Enhanced Tax Benefits for Charitable Gifts in 2021
For taxpayers who do not itemize: COVID relief legislation enacted in December 2020 expanded certain benefits provided to taxpayers for 2020. These temporary provisions include a new partial above-the-line deduction for certain contributions made by non-itemizers. It is available only for cash contributions up to $600 (for a married couple filing jointly or $300 for an individual) made in 2021. Contributions to a private foundation (other than a private operating foundation), a charity classified as a supporting organization, or a donor advised fund do not qualify.
For taxpayers who itemize their deductions: The legislation modified the percentage limitations for cash contributions to certain charities. For contributions made in 2021, individuals may deduct qualified contributions to the extent of their contribution base (i.e., 2021 adjusted gross income without regard to any net operating loss carryback). This essentially allows a taxpayer to deduct a qualified contribution up to 100% of the contribution base in 2021. A 5-year carryforward continues to be available for contributions in excess of these modified percentage limitations, but will be subject to the applicable percentage limitations in the carryover years. Like the temporary above-the-line deduction rules for 2021, a cash gift will not qualify under this provision if made to a private non-operating foundation, a supporting organization, or a donor advised fund.
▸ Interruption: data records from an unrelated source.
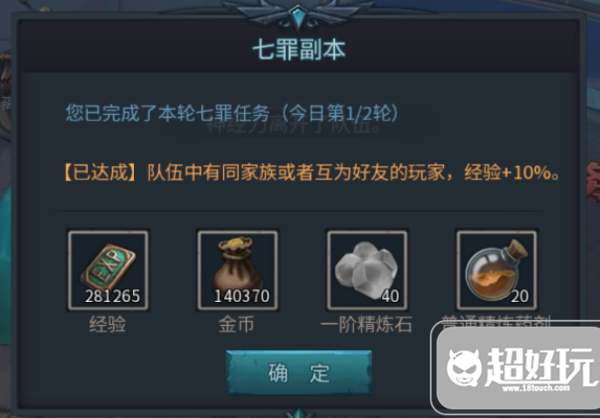Tap the diamond ornament at the dialog's bottom edge
The image size is (600, 418).
(298, 413)

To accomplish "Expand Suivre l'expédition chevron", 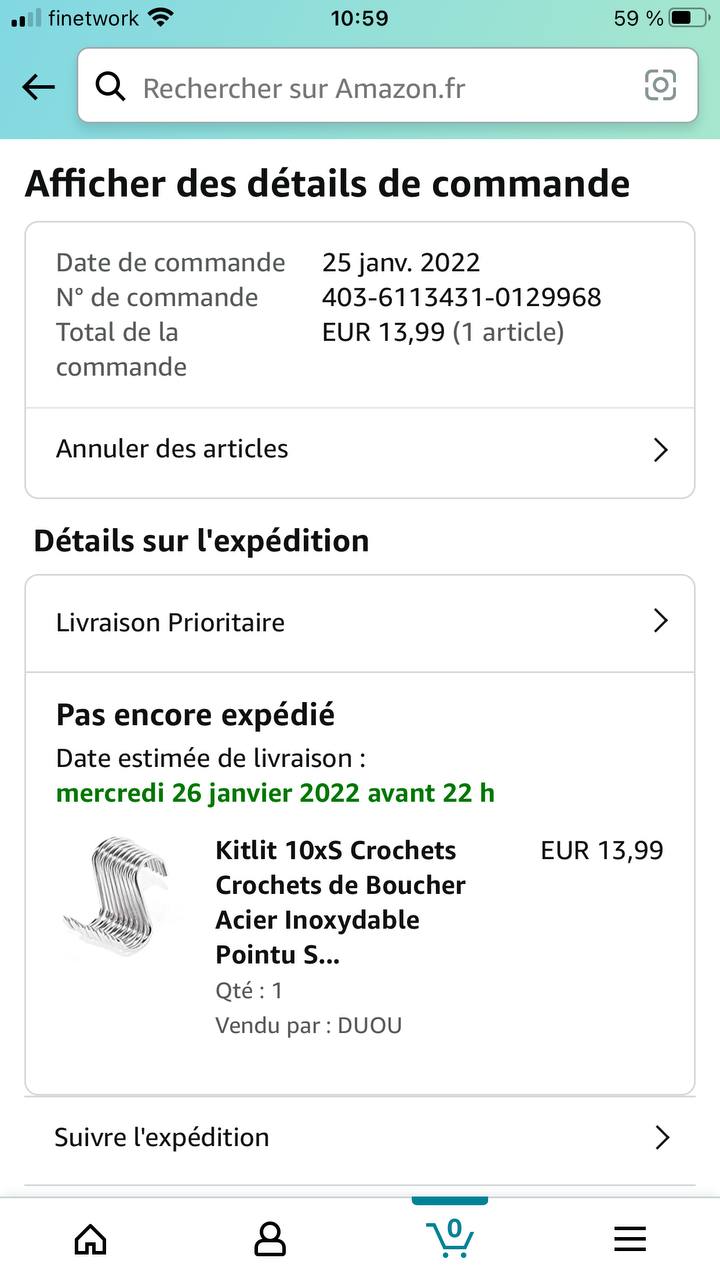I will click(x=661, y=1137).
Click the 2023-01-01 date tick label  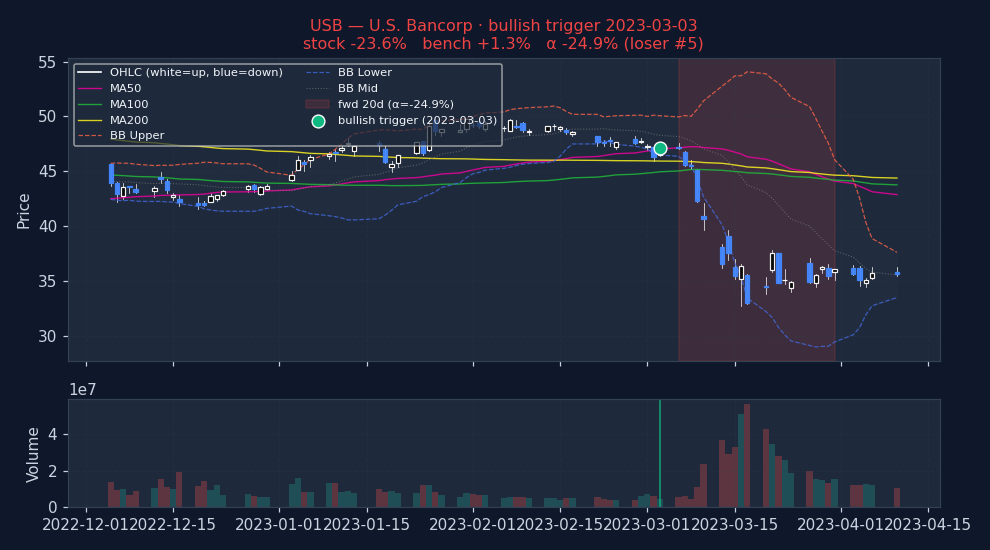click(x=279, y=524)
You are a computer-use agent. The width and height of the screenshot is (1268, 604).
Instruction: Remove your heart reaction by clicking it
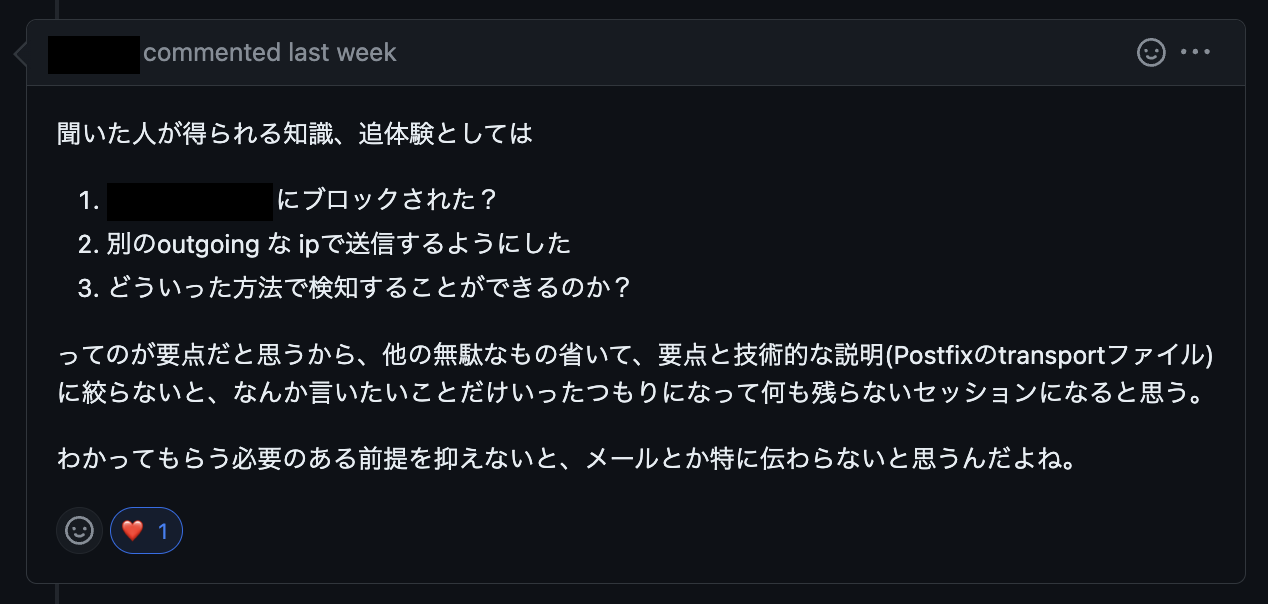pyautogui.click(x=146, y=531)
The expanded deduction available to itemizers in 2021 also may be attractive for a donor eligible to make penalty-free withdrawals from an IRA or other retirement plan. While taxpayers over age 70½ may direct up to $100,000 to be distributed from an IRA to charity without recognition of income, a donor might consider a withdrawal from an IRA or other retirement plan to a qualifying charity in 2021 with recognition of income and a corresponding cash contribution to offset this income. This provides another resource for funding a charitable contribution in 2021 without the age and dollar limitations that apply to qualified charitable distributions from an IRA. Similarly, donors who have income realization events or wish to sell a highly appreciated asset in 2021 may want to consider a cash gift to a qualifying charity by year-end to offset the income recognized. They should consider whether the sale of the asset followed by a cash contribution offers a better tax result than a gift of the underlying asset. Donors considering any of these transactions should consult with their tax advisors to confirm the tax treatment of transactions under their particular tax circumstances.
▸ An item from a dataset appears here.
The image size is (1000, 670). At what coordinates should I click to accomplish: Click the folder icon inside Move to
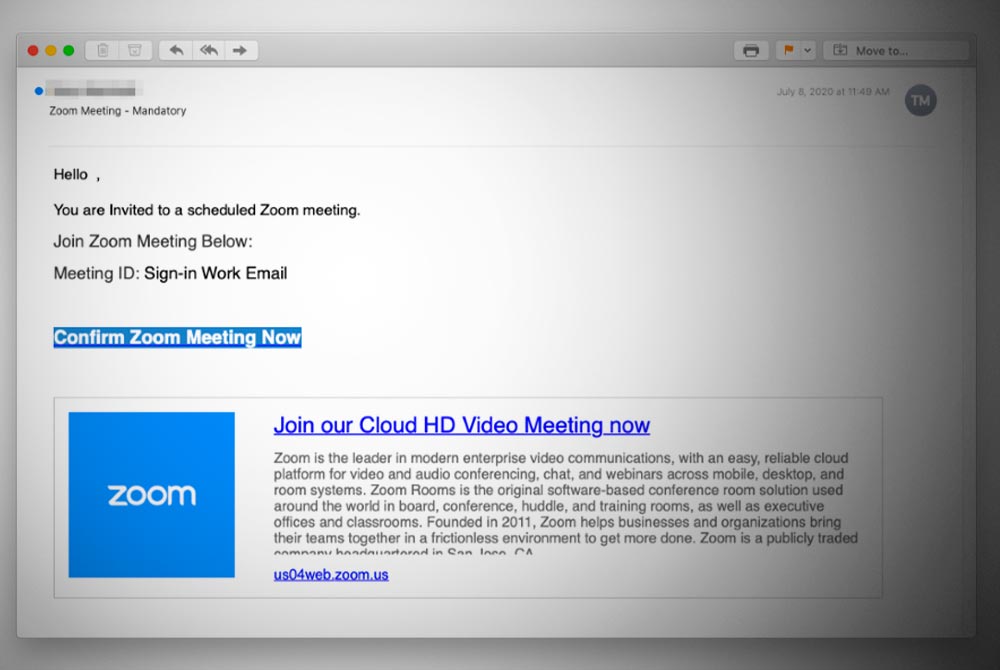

Certain Planned Gifts Techniques Remain Attractive. The current low interest rate environment is attractive for certain planned giving techniques, including charitable lead annuity trusts (CLAT) and gifts of a remainder interest in a personal residence or farm. The low interest rate environment favors zeroed out charitable lead annuity trusts under the federal tax rules that apply for purposes of valuing the charitable lead interest. This technique allows donors the opportunity to transfer significant amounts to charity during the term of the trust and then the potential to transfer significant assets to children at the end of the trust term, free from transfer tax depending upon the investment performance of the trust during the term. The CLAT may be attractive for donors who have little or no remaining gift tax exclusion.
Charitable remainder trusts continue to be attractive for donors who wish to avoid (or defer) capital gains on the sale of appreciated property. A charitable remainder trust can provide a donor with a current income tax deduction without the loss of an income stream from the property. Donors with existing charitable remainder trusts who no longer need the income stream may wish to consider a gift of the retained unitrust or annuity interest to a charitable organization.
Legislative Proposals. When planning 2021 and 2022 charitable gifts, a donor should also consider the tax benefits associated with possible increased 2022 income tax and capital gains tax rates in legislation being considered in Congress.